The task.
Once you reach the line with "Click the value label 32 above Eyl" below, copy each line exactly, stopping after the line with "The width and height of the screenshot is (1487, 812).", and skip any pictures.

Data shown.
+-------+

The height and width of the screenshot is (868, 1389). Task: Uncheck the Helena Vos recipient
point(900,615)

+-------+

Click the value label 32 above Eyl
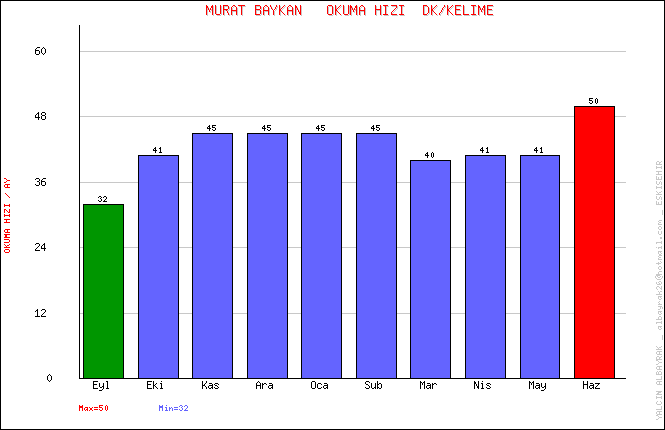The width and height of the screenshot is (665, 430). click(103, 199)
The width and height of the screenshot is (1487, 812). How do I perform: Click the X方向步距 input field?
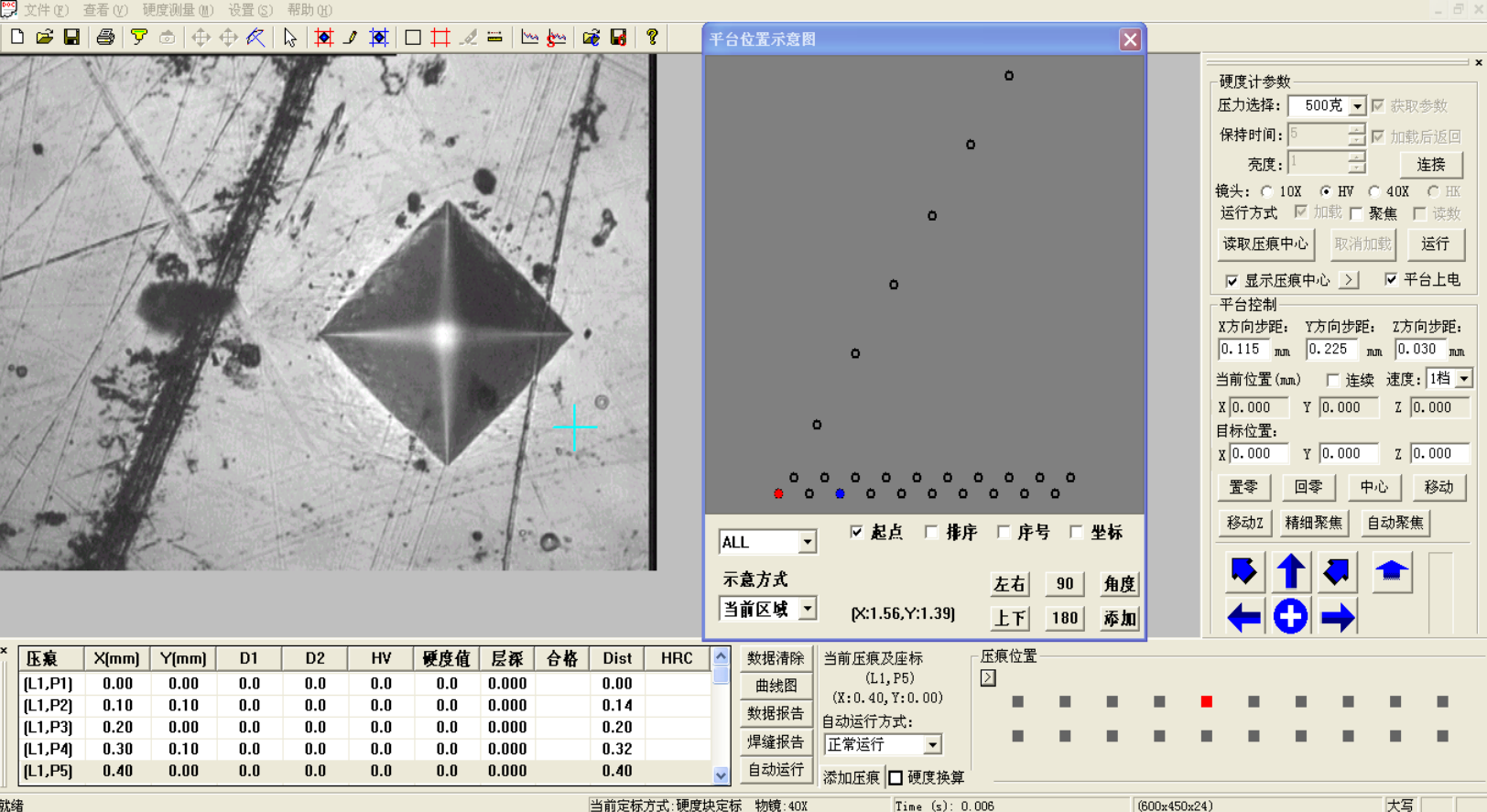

+-------+

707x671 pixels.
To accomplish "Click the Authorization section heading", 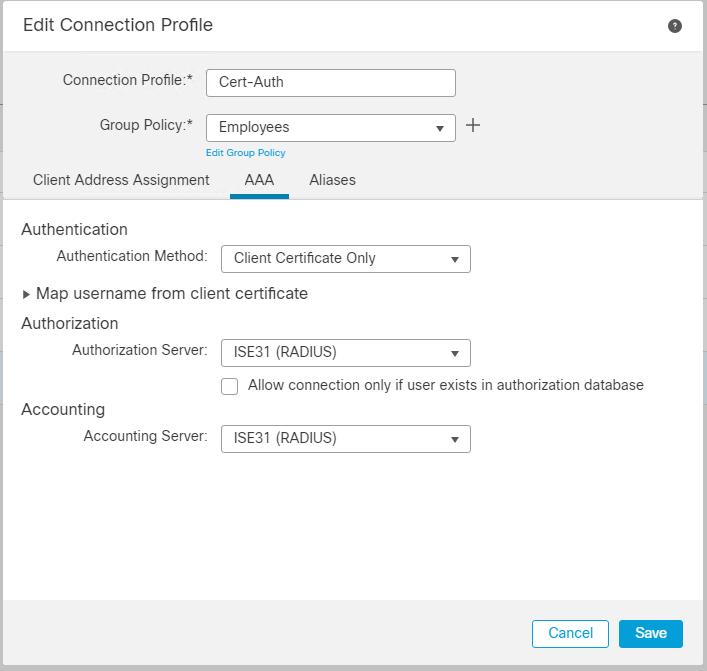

+-------+

Task output.
Click the value label 32 above Eyl
The width and height of the screenshot is (665, 430). click(103, 199)
The width and height of the screenshot is (1487, 812). How do I perform: Click the X方向步距 input field?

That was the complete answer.